▸ **Requirement A**:
In the article on tropical deforestation, what share of the world's soy imports does China account for?
▸ **Requirement B**:
Write the next part of the article on tropical deforestation, picking up after its final sentence.

▸ **Passage shown**:
— Begin —
Yes, more trees are falling, but the leading indicators suggest a brighter picture is taking root.

Let’s be frank. For those of us who care about deforestation, the last few years have not been good.

The latest data tells us we’re losing more tropical tree cover than ever before. The biggest culprit is still commodity agriculture. This is exactly what we, in the Tropical Forest Alliance, are working to deter.

Way back in 2012, the Alliance was founded to help the companies behind the Consumer Goods Forum (CGF) achieve their 2020 zero net deforestation target. And we were so committed to this collective goal, we even named ourselves TFA 2020.

For me, as the incoming TFA director, it could be seen as something of a poison chalice.

What was I thinking? Taking the helm at a time when we seem destined to fall short of our founding principle? Tying myself to a target that is so short-term it surely will scare off new partners? 

Needless to say, I take a very different view.

Yes, the lagging indicators (which tell us what has happened) give real cause for concern. But the leading indicators (which point to what could happen) paint a brighter picture. And we know what more needs to be done to catalyze action and accelerate progress.

So, let me give you an alternative perspective.

If we only tell negative stories, we inhibit progress. Instead, let’s focus on the progress we did make in 2018, and look with optimism at priorities for 2019. And, for me, there are five big reasons to be positive:

1. The market signals are getting stronger

Never underestimate the power of market forces or the influence we have on them. I see an unstoppable movement toward sustainability. People demand it. Governments respond with new regulations. Markets respond by insisting on verified products. And pockets of bad practice progressively are squeezed out.

Yes, it’s a painfully slow process, but momentum is building. Many more players are signaling that deforestation must be removed from supply chains. In this regard, 2018 was an adrenalizing year.

The Cerrado Manifesto from Brazil enables continued agricultural production in one of the world’s most productive landscapes while also seeking to protect important biodiversity.
One example among many is the Cerrado Manifesto from Brazil, which enables continued agricultural production in one of the world’s most productive landscapes while also seeking to protect important biodiversity. In 2018 the number of signatories for its Statement of Support leapt beyond 70 global brands. Meanwhile, government-backed initiatives such as the Amsterdam Declaration grew in strength and the European Union announced its long-awaited roadmap to reduce deforestation.

As a producer, logic demands that you take note. If you can demonstrate your sustainability credentials, you can access any market in the world. If you can’t, your options become ever more limited. 

For 2019, the TFA will work to encourage more members of the CGF to commit and strengthen action seeing beyond 2020; and crucially we will broaden our attention to key players in the emerging economies. China alone accounts for 62 percent of the world’s soy imports, 32 percent of pulp and paper and 11 percent of palm oil. As its economy prepares for the 2020 United Nations Biodiversity Summit, we have a great opportunity to increase engagement — which could make the signals deafeningly loud.

2. It’s getting easier to distinguish the good from the bad

With improvements in monitoring comes greater transparency. You more easily can identify deforestation in supply chains. As a consequence, the pressure mounts for companies to report on their performance. Again, we see real momentum.

One of 2018’s most significant announcements came from Wilmar, Asia’s leading agribusiness group, which committed to transparency across its entire supply chain (PDF). Meanwhile, the Roundtable on Sustainable Palm Oil (RSPO), which unites 4,000 organizations globally, agreed a new certification standard to help distinguish the good from the bad.
— End —
▸ **Material**:
— Begin —
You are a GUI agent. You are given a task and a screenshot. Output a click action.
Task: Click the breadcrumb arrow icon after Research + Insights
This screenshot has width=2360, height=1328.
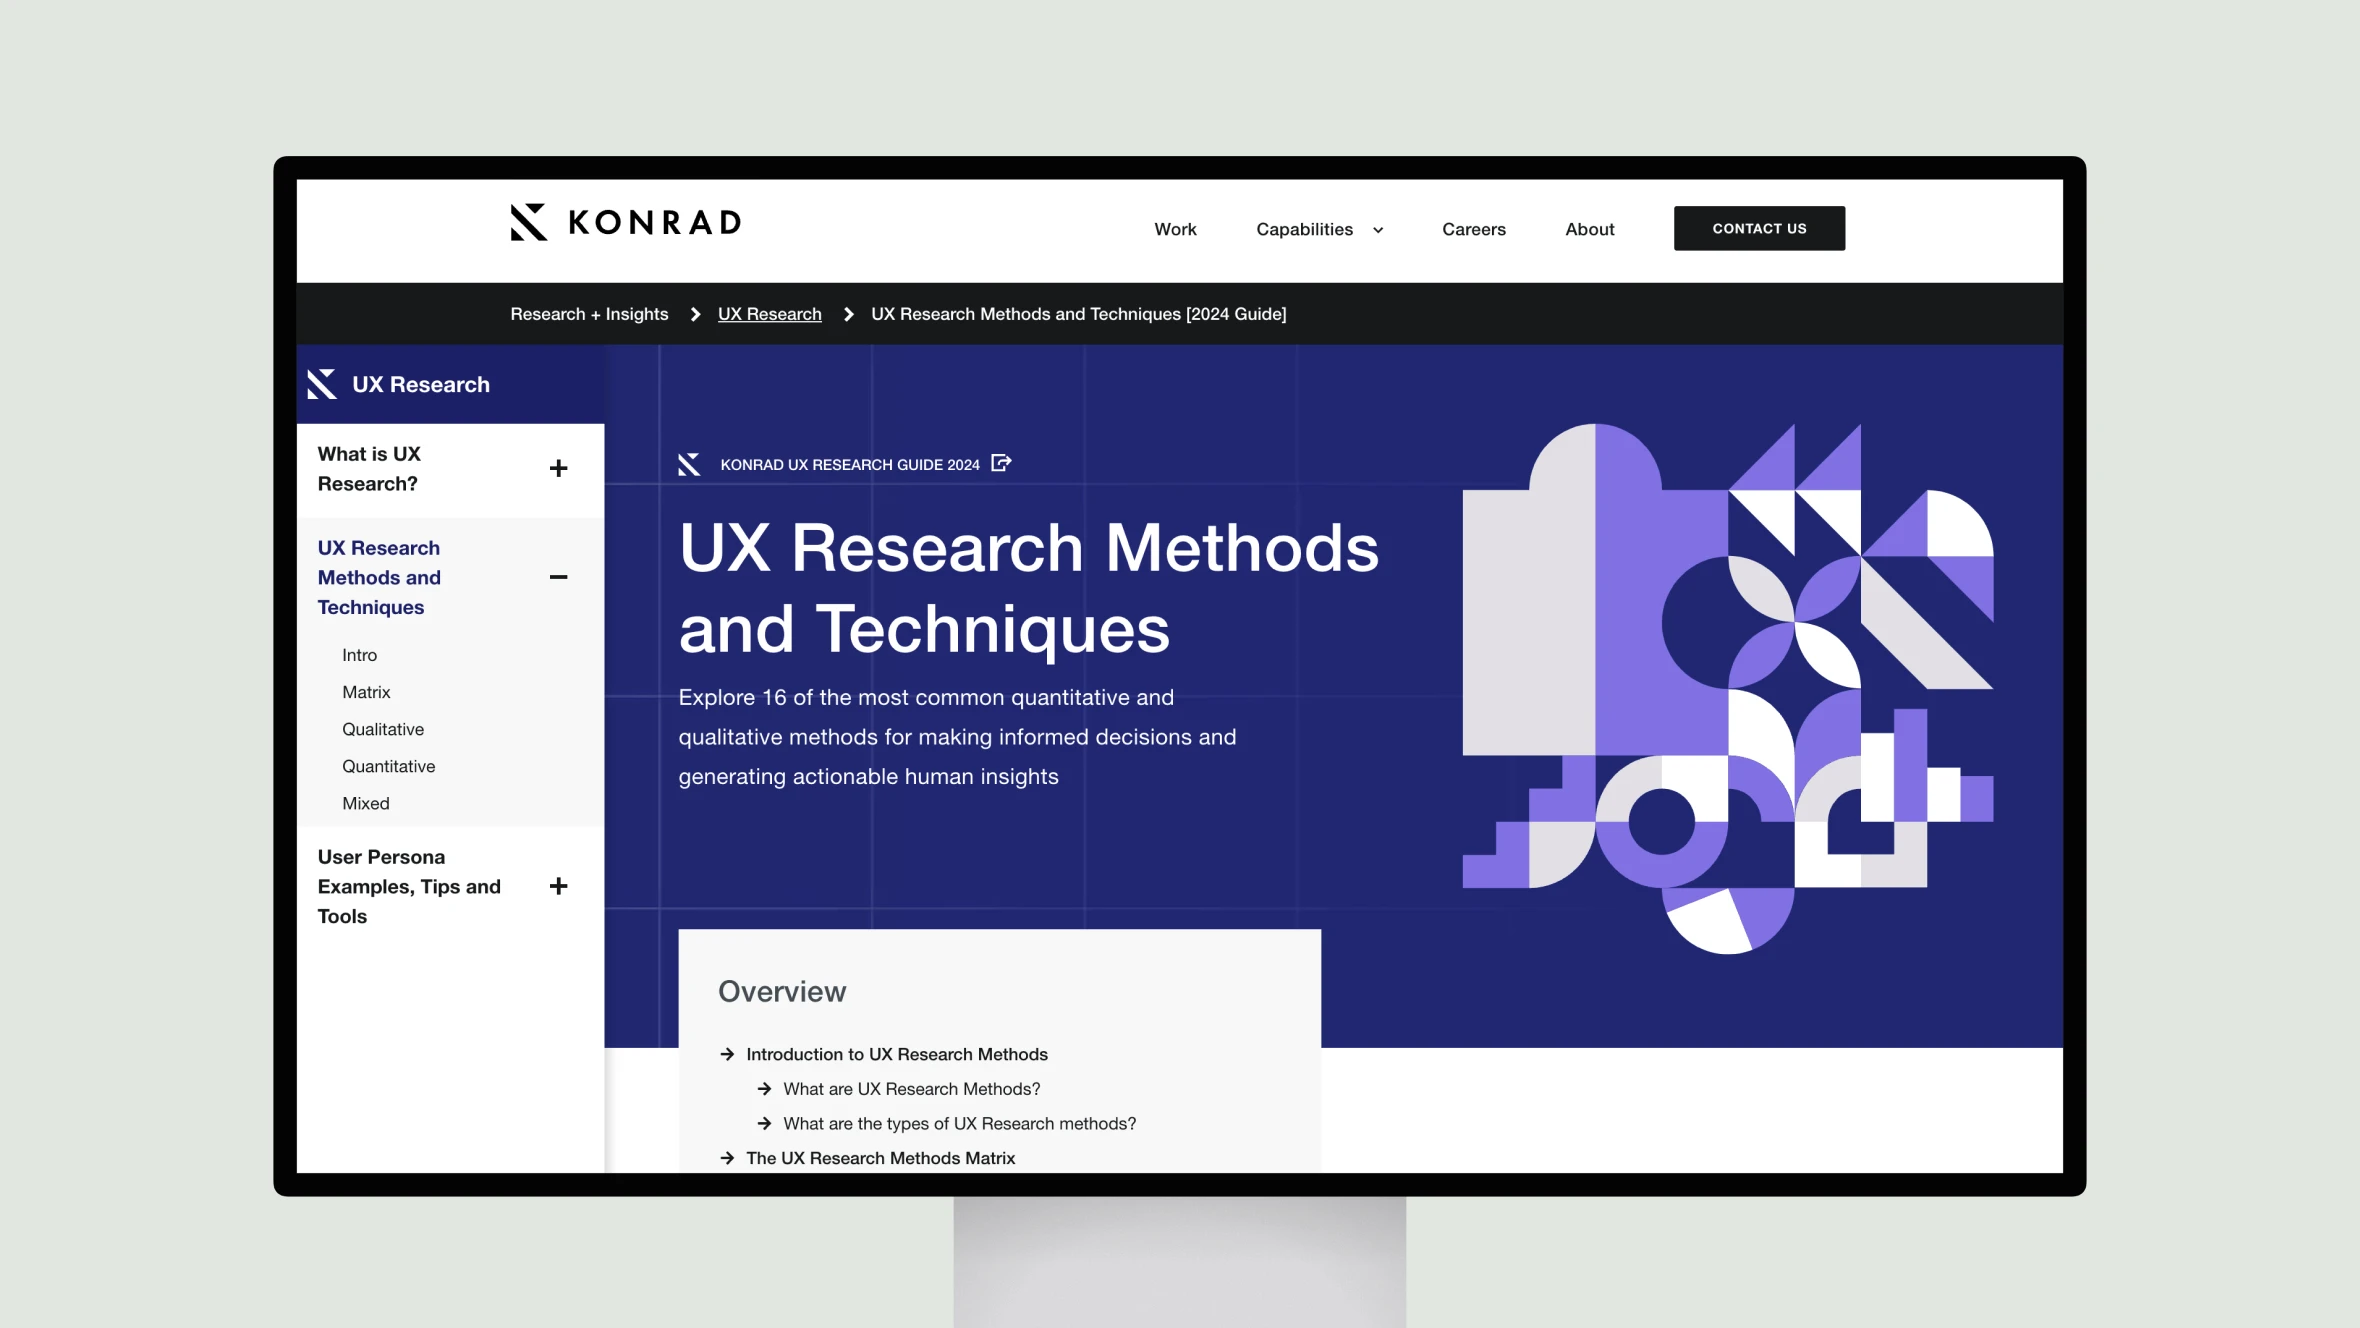(694, 313)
— End —
▸ **Answer A**:
62 percent.

▸ **Answer B**:
For 2019, a priority is to build on this progress by supporting more robust monitoring tools which bring more certainty and granularity to better understand where commodities are still driving conversion. Their availability, in turn, will bring more pressure on more players to report on their performance — and provide more access to their data.

3. More players are adopting holistic, landscape approaches

Increasingly, companies are looking beyond their immediate supply chains and thinking about how they can contribute to the wider economic viability of farming and the rural economy. Related announcements from Unilever and Walmart, and also from the global agribusiness group Olam, were two highlights from 2018. We need more positive examples that showcase how production and protection can work hand in hand in tropical forest landscapes.

For 2019, we aim to focus our collective attention on 10-15 landscapes with strong jurisdictional leadership, where supply chain commitments can be complemented with other measures. And we will work with partners in each region to identify the most promising candidates.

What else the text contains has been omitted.